Suzanne Mitchell, president of Organized Neighbors of Summerhill, tells CL she looks forward to working with the city, Fulton County, and other nearby communities to repurpose the Turner Field area in a way that “will embrace the history of Summerhill while addressing the ailments that have plagued our community for decades.” That process includes developing an area that will cater to families, attract commercial businesses, and draw in new retail shops to southeast Atlanta, she says.

The Turner Field Community Benefits Coalition, which includes a wide range of groups ranging from neighborhood associations to citywide organizations, will formally launch next month to push for a transparent and competitive redevelopment process for the site. Before a developer is chosen, Moki Macias, an Annie E. Casey Foundation consultant who’s helping to coordinate the groups in the coalition, tells CL that Summerhill, Peoplestown, and Mechanicsville must first work with officials to update their existing neighborhood redevelopment plans. They will also have to revise plans related to the Stadium Tax Allocation District, a funding tool that could help lure developers, but so far has been underutilized.

“It would be a huge mistake if this ends up being a quick-fix development that doesn’t recreate the fabric of a neighborhood,” Macias says. “We could do development differently and it can start with Turner Field. People should be able to look back and say it was a success because people were involved in the process, it spoke to the priorities of the people who live there now and generations to come, and it serves the broadest number of people.”

In a statement, Mayor Kasim Reed says the Turner Field study would launch sometime in 2015. The plan would make recommendations on bring transportation to the area, repurposing the stadium, building new housing, and other potential changes. Remaining funds will help with community engagement and project management, he said.

With the grant in place, the mayor will effectively tap the brakes on moving forward with the site’s sale. At least one proposal, which came from Georgia State University and Atlanta-based real estate firm Carter, has been submitted to the city for the site. According to Reed spokeswoman Jenna Garland, the city does not currently have a timeline for announcing a developer right now.

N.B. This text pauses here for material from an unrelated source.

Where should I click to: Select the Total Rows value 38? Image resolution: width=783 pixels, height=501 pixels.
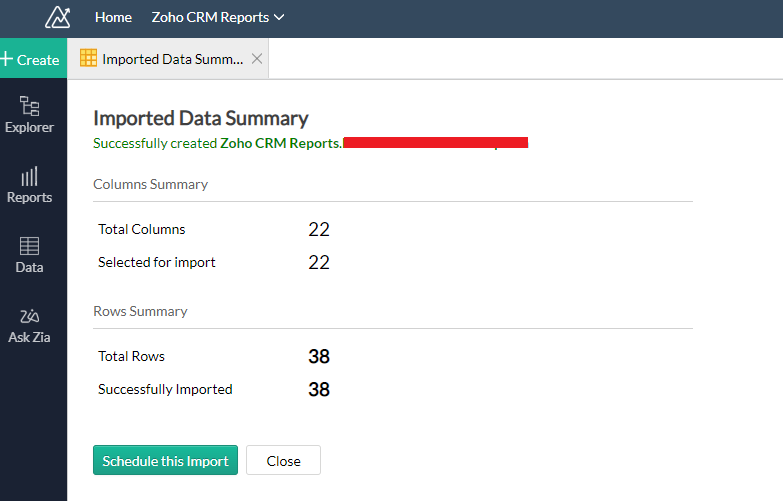click(319, 357)

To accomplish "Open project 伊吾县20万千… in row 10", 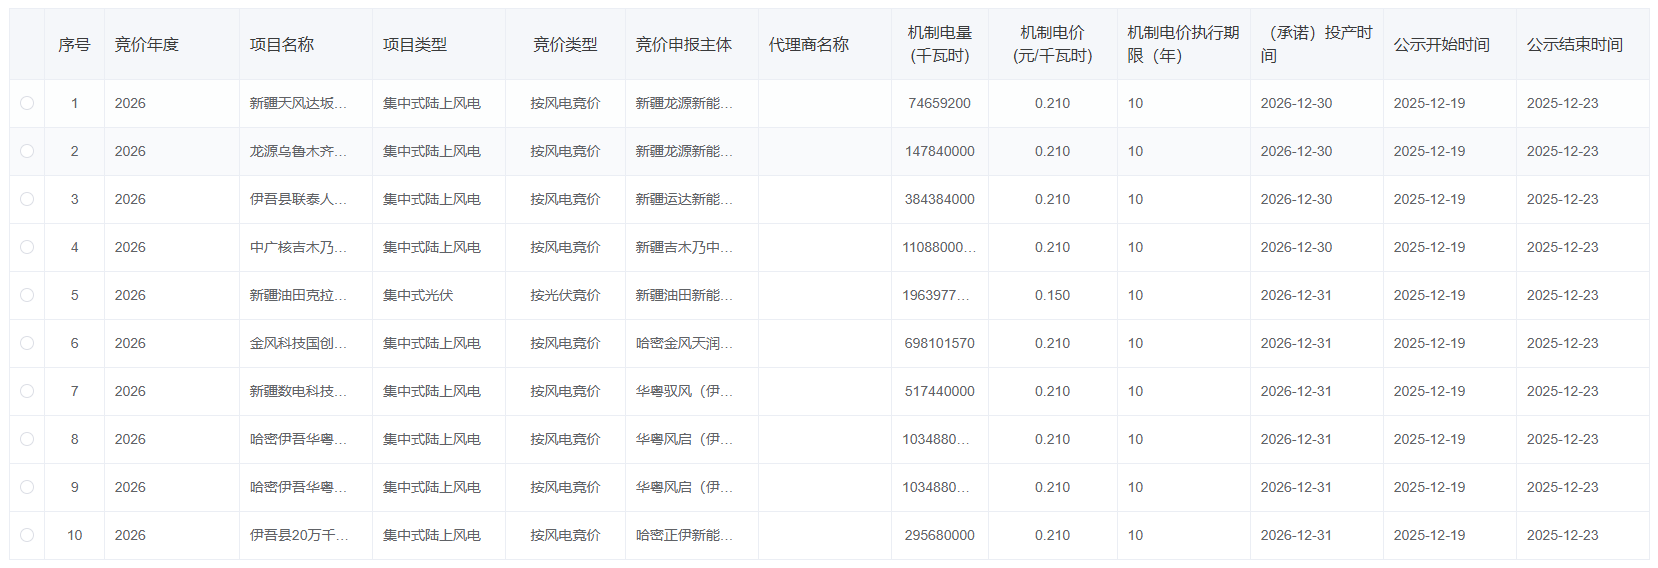I will [x=298, y=535].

“The City just won the LCI grant for $200,000, and we are happy to let this process go forward,” she tells CL. “We have been listening and continue to listen to the communities around Turner Field. That’s why we applied for the LCI grant that we won this week.”

Locust Grove, a 5,400-person town in Henry County off I-75, also received a $92,000 grant to help create a new town center. Additional supplemental grants were given to Buford ($100,000), Canton ($104,000), Powder Springs ($80,000), Fort McPherson ($60,000), Chamblee ($104,000) and Norcross ($48,000). A total of 112 communities have received help from LCI’s dating back to 1999 with more than $194 million in planning and implementation grants.

“From urban transitional areas like the Turner Field neighborhoods to bustling suburban downtowns like Locust Grove, LCI grants help communities re-imagine what they can be and then help make those visions a reality,” ARC Executive Director Doug Hooker said in a statement.